**Record extracts**
[Start of section]

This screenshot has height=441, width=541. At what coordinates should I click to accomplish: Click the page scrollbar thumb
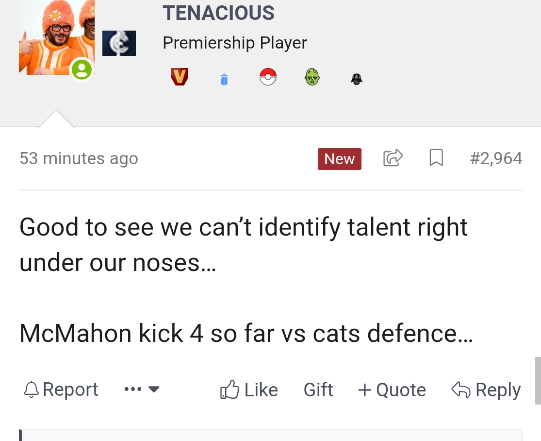[x=538, y=381]
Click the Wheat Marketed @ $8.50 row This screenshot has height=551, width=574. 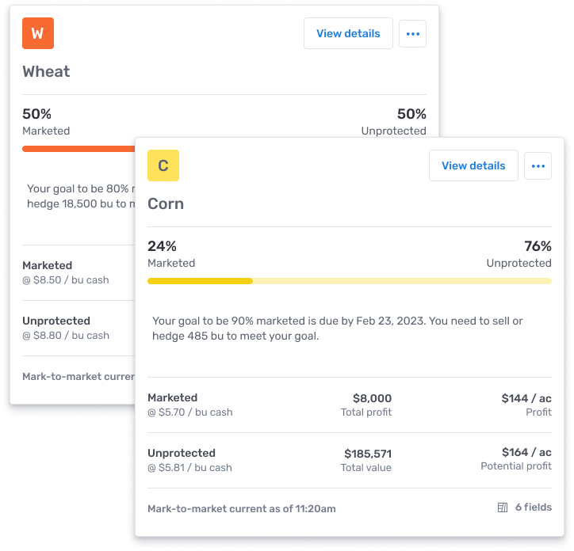click(x=66, y=272)
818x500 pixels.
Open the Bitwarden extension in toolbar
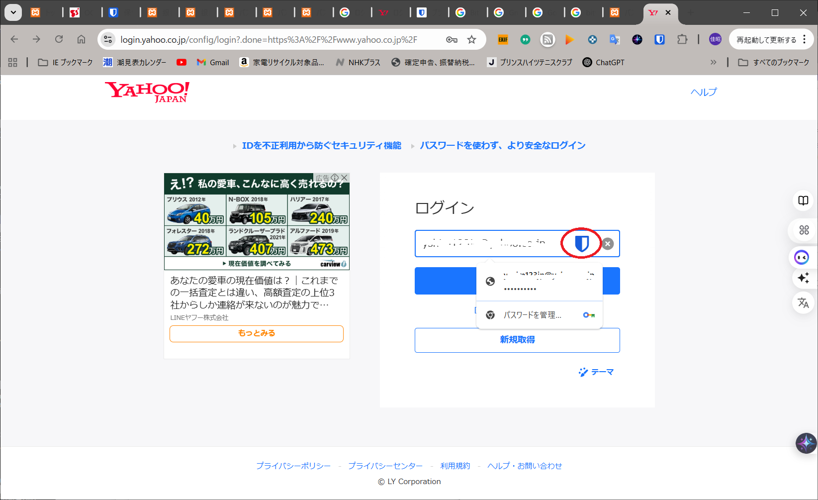tap(659, 39)
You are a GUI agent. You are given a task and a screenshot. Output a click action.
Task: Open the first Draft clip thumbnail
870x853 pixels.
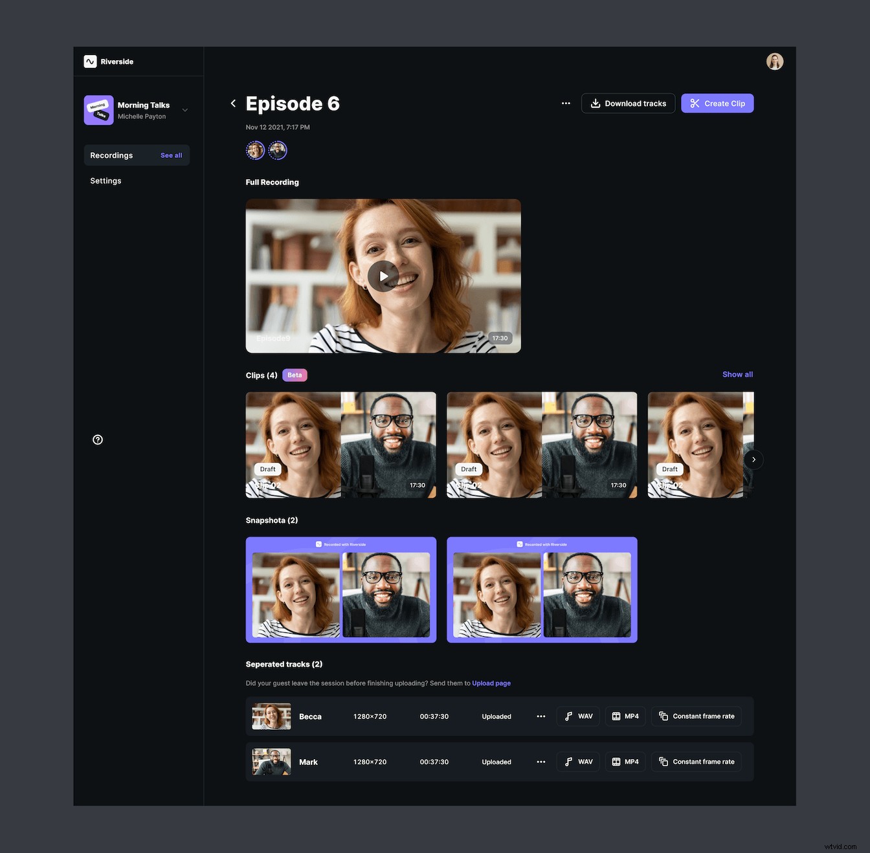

[End of section]

**Work instructions**
Give back word for word the lines from the one containing "818x500 pixels." through the final line of the data above. Pictures are to be left out.

**Task response**
818x500 pixels.
Open the Bitwarden extension in toolbar
tap(659, 39)
You are a GUI agent. You are given a task and a screenshot. Output a click action.
Task: Open the first Draft clip thumbnail
870x853 pixels.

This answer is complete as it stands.